*Exercise*. In the passage on the digital divide below, what survey did the authors use to estimate students' internet connectivity and device access?
Passage for review below:
Approximately nine million students across the nation lack access to the internet or to internet-connected devices. Lawmakers and educators have known for years that this disparity, often referred to as the “digital divide,” can contribute to achievement and attainment gaps based on race and income. But the sudden and large-scale transition to full-time remote learning brought about by the coronavirus has sparked renewed concerns.
A recently published white paper from the National Alliance for Public Charter Schools (NAPCS) aims to shed additional light on the digital divide by exploring how many charter school students have limited internet connectivity and device availability. Because charter schools generally serve a higher percentage of low-income students than districts, it stands to reason that they would have a higher rate of students with limited access.
Very little data exist at the school level. But the authors were able to approximate connectivity and device access by using the American Community Survey (ACS), which provides household data at the census tract level. Connectivity data indicate the type of internet present in each household, including broadband and dial-up. Low-access homes are those that have dial-up or no internet. Device data indicate whether a household has digital devices such as computers, smartphones, or tablets.
End of Passage for review.
Data below:
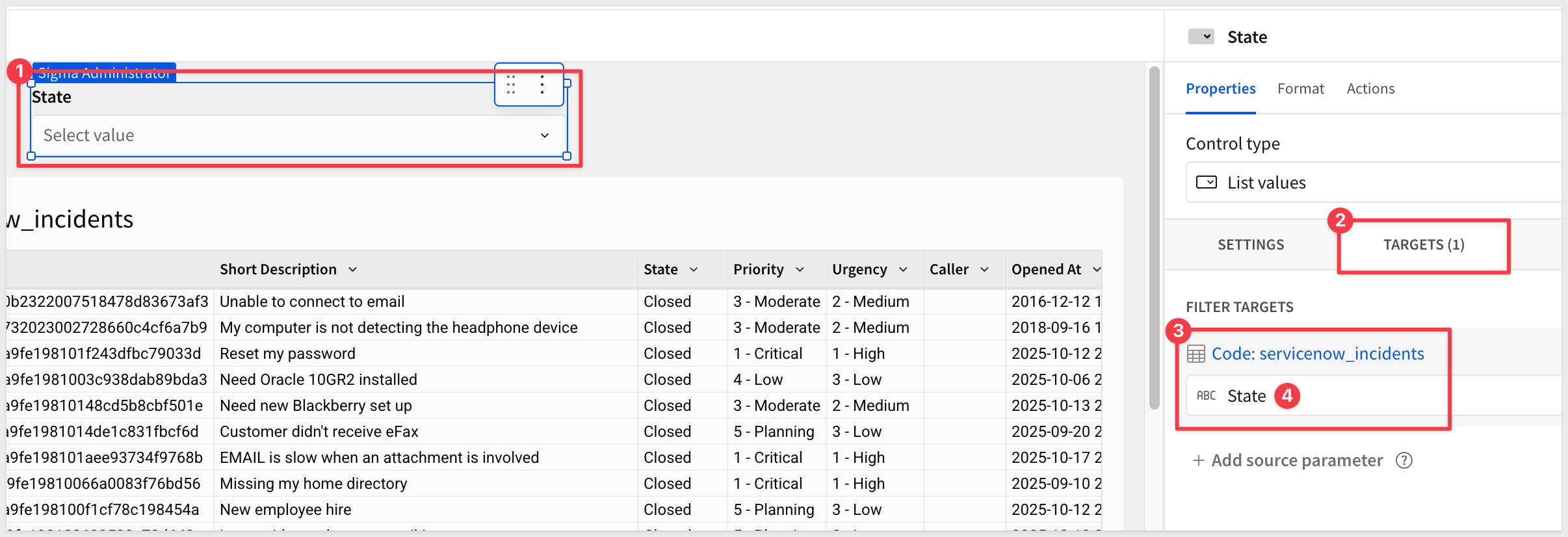This screenshot has height=537, width=1568.
Task: Open the Priority column dropdown arrow
Action: [800, 270]
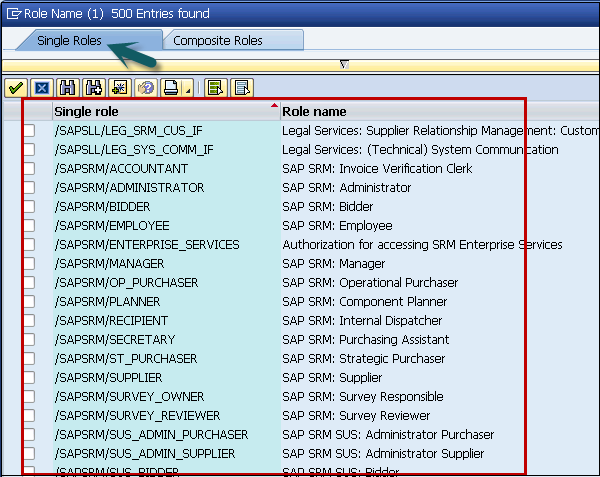This screenshot has width=600, height=477.
Task: Open the Role Name window title menu icon
Action: coord(12,13)
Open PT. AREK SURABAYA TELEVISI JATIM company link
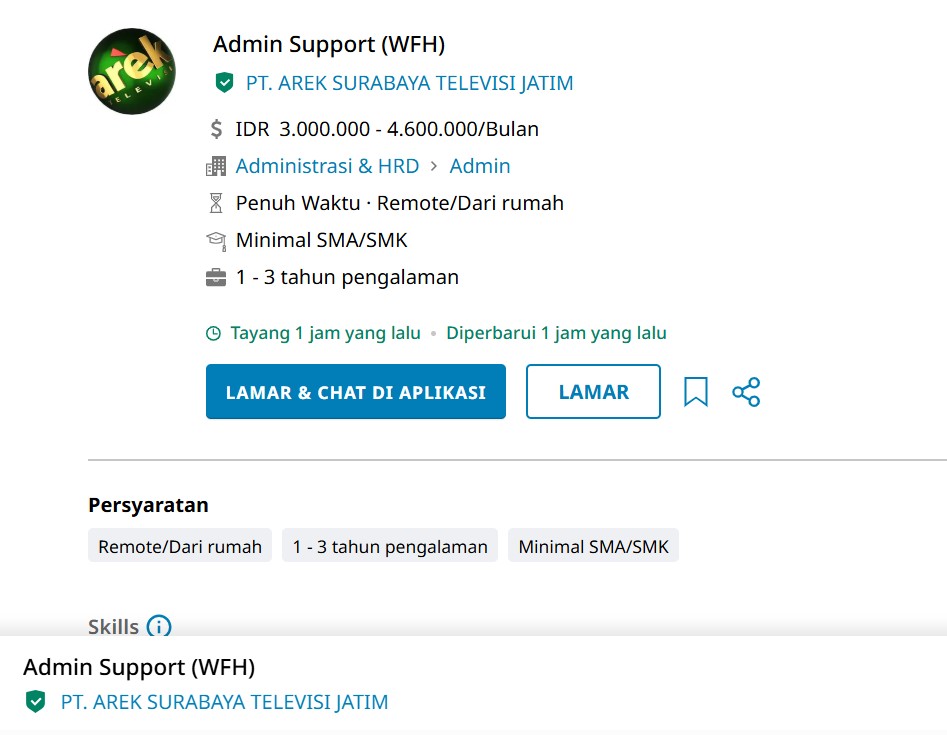The height and width of the screenshot is (735, 947). click(409, 83)
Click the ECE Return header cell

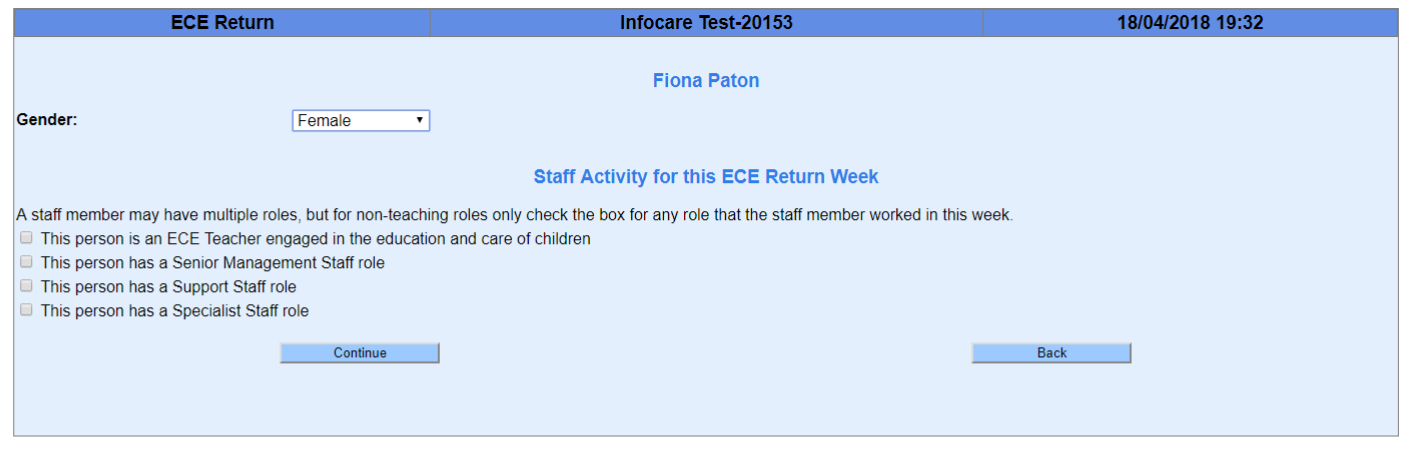222,23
End of Data.
*Task result*. The American Community Survey (ACS).